> _WHAT YOU NEED TO DO_
Reproduce, from the lines below, exactly the stretch that begins at the line containing "You are a computer-use agent. This" and ends at the line containing "Screen dimensions: 1298x730", both included.

(Collected data)
◇ ◇ ◇ ◇ ◇
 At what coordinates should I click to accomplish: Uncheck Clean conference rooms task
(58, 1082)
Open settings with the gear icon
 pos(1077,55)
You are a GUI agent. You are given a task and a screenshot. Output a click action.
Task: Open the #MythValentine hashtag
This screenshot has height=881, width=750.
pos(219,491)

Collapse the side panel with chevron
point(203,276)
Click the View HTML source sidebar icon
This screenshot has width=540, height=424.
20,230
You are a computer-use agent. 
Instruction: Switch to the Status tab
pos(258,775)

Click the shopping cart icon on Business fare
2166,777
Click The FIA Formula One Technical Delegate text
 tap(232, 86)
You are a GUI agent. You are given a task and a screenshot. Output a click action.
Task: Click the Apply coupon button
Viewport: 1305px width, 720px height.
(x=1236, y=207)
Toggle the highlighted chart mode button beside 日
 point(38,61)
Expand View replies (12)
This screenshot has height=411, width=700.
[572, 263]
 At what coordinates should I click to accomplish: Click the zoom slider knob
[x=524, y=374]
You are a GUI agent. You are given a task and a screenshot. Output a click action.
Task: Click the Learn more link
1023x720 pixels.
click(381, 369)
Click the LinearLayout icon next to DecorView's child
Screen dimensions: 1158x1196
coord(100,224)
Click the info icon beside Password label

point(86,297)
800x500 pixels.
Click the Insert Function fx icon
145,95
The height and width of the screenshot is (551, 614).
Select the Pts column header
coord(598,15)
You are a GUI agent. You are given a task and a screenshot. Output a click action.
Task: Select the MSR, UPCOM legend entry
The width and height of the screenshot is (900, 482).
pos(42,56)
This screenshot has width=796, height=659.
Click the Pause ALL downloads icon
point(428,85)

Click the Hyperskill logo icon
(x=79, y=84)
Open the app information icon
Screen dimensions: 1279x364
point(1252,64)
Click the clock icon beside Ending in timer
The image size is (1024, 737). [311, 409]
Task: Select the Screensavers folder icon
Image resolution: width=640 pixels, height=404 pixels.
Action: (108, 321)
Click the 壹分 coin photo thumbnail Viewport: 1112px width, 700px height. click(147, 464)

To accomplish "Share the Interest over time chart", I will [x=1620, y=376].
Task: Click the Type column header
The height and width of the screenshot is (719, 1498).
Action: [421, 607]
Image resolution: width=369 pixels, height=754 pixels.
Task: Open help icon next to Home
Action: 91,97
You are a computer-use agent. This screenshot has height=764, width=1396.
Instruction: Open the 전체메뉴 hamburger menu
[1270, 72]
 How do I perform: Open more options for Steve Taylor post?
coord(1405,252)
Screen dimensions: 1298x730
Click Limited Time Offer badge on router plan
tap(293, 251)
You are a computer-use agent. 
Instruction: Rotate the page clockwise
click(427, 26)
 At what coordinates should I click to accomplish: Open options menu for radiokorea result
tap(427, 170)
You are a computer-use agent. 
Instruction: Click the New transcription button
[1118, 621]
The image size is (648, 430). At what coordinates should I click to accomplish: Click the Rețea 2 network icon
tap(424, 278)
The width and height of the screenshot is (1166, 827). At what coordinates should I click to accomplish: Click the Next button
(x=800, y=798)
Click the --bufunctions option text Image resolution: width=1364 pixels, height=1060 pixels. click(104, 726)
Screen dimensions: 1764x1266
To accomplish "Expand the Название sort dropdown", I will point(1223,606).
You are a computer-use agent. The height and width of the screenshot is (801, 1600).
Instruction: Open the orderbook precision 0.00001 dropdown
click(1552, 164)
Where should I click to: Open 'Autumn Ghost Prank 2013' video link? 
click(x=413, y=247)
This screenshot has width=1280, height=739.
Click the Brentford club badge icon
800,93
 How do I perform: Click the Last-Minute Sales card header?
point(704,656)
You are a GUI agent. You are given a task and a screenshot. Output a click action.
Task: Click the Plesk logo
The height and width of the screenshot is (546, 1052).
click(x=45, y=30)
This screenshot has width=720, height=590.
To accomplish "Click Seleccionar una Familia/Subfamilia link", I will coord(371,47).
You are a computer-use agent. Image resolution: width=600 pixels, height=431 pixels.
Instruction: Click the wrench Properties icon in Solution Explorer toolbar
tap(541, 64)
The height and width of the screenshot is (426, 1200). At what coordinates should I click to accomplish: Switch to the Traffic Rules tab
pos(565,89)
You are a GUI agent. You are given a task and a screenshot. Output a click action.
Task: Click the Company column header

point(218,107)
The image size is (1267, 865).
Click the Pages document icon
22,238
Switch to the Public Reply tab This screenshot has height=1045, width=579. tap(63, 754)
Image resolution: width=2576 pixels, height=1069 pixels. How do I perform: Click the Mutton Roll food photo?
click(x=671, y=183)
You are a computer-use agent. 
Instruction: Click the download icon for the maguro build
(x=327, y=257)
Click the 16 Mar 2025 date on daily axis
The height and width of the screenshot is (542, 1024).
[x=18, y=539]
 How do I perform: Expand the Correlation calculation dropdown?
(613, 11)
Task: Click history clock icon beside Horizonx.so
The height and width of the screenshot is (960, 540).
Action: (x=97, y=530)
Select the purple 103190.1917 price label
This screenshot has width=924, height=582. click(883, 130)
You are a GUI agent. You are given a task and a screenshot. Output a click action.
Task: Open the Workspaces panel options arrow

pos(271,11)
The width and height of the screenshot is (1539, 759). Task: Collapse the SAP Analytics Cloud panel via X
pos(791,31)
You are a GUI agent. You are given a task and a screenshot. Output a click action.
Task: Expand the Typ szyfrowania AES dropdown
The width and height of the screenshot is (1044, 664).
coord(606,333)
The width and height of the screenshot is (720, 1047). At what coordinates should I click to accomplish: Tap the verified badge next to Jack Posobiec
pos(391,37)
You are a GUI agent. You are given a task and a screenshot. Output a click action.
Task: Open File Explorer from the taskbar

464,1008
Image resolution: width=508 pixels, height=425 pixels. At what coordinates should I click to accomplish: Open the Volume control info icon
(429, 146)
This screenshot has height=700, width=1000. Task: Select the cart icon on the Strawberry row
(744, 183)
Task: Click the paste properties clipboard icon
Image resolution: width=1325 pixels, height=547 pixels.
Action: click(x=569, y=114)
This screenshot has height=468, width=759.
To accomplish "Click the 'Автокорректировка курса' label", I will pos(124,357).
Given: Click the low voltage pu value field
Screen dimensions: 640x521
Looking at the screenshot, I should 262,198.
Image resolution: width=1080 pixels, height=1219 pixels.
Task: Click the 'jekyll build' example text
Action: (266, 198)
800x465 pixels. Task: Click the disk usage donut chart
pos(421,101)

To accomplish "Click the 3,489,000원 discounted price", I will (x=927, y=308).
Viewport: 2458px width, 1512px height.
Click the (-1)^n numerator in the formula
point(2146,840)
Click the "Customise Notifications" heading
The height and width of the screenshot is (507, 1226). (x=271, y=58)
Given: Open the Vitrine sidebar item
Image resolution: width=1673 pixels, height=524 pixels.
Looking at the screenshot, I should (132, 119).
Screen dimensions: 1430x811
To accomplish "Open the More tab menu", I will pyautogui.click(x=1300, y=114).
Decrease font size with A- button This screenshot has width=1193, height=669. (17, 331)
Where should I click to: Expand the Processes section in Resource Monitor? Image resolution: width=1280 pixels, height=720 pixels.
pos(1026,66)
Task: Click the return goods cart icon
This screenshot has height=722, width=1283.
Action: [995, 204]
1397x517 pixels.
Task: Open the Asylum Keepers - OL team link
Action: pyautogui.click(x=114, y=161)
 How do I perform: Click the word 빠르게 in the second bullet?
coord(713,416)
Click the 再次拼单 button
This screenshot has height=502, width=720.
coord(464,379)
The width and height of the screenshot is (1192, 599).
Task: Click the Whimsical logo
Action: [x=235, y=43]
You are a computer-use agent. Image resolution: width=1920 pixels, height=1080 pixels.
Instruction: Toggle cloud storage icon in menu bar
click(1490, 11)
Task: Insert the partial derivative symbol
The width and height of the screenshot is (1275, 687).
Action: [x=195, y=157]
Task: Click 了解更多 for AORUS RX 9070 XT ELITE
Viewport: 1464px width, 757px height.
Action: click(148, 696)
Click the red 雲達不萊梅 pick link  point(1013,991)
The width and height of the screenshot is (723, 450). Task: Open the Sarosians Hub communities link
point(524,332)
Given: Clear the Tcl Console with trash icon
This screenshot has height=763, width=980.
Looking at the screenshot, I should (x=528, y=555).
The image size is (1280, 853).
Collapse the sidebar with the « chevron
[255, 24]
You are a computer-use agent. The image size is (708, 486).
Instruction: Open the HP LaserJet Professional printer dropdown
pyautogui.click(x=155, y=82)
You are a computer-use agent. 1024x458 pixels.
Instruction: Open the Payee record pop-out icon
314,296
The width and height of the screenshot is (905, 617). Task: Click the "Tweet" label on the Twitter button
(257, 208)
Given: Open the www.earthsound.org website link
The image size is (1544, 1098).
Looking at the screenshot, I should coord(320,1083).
◇ ◇ ◇ ◇ ◇
> _ANSWER SPACE_
You are a computer-use agent. This screenshot has height=764, width=1396.
Instruction: Open the 전체메뉴 hamburger menu
[1270, 72]
 How do I perform: Open more options for Steve Taylor post?
coord(1405,252)
Screen dimensions: 1298x730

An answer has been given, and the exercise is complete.